[BEGIN Quoted passage]

From Pruitt v. Smith, decided last month by the Arkansas Supreme Court (in an opinion by Justice Shawn A. Womack):

[A]rticle 5, section 9 of the Arkansas Constitution, “Persons Convicted Ineligible,” provides:

(a) No person convicted of embezzlement of public money, bribery, forgery, or other infamous crime is eligible to the General Assembly or capable of holding any office of trust or profit in this state.

(b) As used in this section, “infamous crime” means: … (4) A misdemeanor offense in which the finder of fact was required to find, or the defendant to admit, an act of deceit, fraud, or false statement, including without limitation a misdemeanor offense related to the election process….

[David] Pruitt pled guilty to subsection (a)(19)(A), which states, “No person shall [v]ote, knowing himself or herself not entitled to vote.” … [T]he statute … requires a culpable mental state—”knowing.” Further, voting when not entitled is inherently dishonest, and when Pruitt pled guilty to the offense, he was required to admit having committed a deceitful act….

[END Quoted passage]
[BEGIN Extracted material]

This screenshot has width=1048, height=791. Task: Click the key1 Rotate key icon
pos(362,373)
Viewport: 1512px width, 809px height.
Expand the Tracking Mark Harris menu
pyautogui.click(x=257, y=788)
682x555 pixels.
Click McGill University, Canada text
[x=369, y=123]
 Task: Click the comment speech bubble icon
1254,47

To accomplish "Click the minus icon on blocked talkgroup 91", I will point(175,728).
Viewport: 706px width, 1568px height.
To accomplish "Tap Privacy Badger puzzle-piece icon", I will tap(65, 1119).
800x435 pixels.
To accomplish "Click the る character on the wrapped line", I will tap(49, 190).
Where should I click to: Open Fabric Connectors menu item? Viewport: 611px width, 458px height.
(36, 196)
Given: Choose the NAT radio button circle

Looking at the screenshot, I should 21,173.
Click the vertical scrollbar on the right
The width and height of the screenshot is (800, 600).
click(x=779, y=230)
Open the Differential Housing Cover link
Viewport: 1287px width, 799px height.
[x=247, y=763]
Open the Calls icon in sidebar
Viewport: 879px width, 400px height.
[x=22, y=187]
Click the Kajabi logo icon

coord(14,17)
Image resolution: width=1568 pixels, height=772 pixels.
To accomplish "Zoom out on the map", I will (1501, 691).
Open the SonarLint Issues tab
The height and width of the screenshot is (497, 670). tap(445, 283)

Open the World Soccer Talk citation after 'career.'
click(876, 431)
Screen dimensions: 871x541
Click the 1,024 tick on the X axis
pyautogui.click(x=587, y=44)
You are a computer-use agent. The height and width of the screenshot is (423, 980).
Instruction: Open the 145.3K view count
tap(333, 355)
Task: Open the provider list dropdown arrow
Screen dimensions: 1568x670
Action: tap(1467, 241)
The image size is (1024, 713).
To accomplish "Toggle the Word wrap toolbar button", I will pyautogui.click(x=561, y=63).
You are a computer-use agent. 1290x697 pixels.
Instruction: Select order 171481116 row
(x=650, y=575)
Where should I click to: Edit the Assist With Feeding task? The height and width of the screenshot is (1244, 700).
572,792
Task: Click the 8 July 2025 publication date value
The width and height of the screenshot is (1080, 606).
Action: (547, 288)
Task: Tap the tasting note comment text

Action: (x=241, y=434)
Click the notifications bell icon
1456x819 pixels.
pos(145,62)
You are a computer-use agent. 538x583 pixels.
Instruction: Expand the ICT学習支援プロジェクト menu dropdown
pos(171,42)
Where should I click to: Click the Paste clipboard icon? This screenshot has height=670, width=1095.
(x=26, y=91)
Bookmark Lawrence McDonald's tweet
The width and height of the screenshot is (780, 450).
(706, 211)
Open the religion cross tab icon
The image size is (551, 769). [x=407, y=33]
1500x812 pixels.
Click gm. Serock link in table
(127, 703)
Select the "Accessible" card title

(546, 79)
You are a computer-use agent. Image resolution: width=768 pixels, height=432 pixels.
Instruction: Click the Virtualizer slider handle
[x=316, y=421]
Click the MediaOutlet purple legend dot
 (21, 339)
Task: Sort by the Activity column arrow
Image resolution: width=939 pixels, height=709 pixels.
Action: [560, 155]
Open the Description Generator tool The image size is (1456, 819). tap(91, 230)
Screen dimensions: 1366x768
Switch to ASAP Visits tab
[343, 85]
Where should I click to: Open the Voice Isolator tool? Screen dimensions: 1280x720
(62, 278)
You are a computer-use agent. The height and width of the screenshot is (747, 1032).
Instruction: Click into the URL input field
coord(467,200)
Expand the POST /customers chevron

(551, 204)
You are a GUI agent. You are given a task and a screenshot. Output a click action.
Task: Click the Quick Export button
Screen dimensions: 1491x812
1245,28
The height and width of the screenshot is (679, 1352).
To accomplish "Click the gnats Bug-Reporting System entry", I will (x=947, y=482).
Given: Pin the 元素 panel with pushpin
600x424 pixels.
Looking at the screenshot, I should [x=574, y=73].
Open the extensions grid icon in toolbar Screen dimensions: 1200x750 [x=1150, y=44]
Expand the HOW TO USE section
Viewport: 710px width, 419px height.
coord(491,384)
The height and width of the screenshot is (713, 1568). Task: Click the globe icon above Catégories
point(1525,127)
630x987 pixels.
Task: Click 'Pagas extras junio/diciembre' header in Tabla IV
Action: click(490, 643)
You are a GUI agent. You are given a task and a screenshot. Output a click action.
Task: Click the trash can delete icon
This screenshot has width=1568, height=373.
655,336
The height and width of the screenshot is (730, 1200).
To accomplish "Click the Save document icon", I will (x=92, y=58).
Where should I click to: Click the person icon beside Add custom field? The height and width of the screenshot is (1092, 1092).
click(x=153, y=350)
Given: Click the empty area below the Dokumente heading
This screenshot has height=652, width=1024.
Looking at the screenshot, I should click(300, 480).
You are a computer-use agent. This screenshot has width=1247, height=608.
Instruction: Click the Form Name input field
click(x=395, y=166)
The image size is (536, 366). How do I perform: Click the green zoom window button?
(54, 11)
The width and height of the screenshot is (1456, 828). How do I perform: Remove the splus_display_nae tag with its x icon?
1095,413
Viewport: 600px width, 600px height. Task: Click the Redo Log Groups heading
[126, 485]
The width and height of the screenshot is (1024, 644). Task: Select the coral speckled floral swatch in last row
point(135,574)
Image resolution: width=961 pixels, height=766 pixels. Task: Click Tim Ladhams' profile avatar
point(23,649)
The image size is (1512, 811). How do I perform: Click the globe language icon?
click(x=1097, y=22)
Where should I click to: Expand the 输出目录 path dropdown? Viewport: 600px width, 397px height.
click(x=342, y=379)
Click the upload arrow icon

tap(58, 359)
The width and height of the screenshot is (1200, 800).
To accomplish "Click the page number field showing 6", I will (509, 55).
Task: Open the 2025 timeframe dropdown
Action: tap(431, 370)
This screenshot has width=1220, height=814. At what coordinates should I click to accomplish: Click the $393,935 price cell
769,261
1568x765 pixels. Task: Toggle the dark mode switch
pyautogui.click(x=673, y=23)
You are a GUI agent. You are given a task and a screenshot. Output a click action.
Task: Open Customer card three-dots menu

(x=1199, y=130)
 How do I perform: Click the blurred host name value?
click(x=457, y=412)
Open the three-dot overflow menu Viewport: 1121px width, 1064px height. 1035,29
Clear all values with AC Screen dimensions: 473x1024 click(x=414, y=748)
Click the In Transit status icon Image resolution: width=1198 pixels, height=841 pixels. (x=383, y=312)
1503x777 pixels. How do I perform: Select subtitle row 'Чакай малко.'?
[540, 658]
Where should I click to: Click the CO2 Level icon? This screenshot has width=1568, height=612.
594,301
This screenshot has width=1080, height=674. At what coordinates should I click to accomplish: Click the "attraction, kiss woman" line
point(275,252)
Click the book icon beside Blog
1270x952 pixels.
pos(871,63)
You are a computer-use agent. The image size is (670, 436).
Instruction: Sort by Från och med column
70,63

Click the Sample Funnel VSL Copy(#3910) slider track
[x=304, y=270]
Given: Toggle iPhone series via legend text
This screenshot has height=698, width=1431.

[END Extracted material]

**To-do list:**
(1) In the Pruitt v. Smith excerpt, swap "infamous crime" for "disqualifying crime" throughout the part that begins at "[A]rticle 5, section" and stops after "the election process….".
(2) Extend the Pruitt v. Smith excerpt with the next few sentences, picking up after its last one.

**Solved problems:**
(1)
[A]rticle 5, section 9 of the Arkansas Constitution, “Persons Convicted Ineligible,” provides:

(a) No person convicted of embezzlement of public money, bribery, forgery, or other disqualifying crime is eligible to the General Assembly or capable of holding any office of trust or profit in this state.

(b) As used in this section, “disqualifying crime” means: … (4) A misdemeanor offense in which the finder of fact was required to find, or the defendant to admit, an act of deceit, fraud, or false statement, including without limitation a misdemeanor offense related to the election process….

(2)
Pruitt had his misdemeanor conviction sealed pursuant to the Comprehensive Criminal Record Sealing Act. In Ark. Code Ann. § 16-90-1417, the Act details the effect of sealing a person’s criminal history, providing in pertinent part:

(a)(1) A person whose record has been sealed under this subchapter shall have all privileges and rights restored, and the record that has been sealed shall not affect any of his or her civil rights or liberties unless otherwise specifically provided by law

In Haile v. Johnston (Ark. 2016), … a registered voter … filed a petition for declaratory judgment and writ of mandamus alleging Josh Johnston was constitutionally ineligible to run for or hold the public office of Cleburne County Sheriff. Johnston had previously pled guilty to a violation of the Arkansas Hot Check Law; however, his misdemeanor conviction was subsequently sealed …. This court [concluded that] the plain language of Ark. Code Ann. § 16-90-1417 dictated as a matter of law that Johnston’s misdemeanor conviction never occurred once the record was sealed, and all of his privileges and rights were restored…..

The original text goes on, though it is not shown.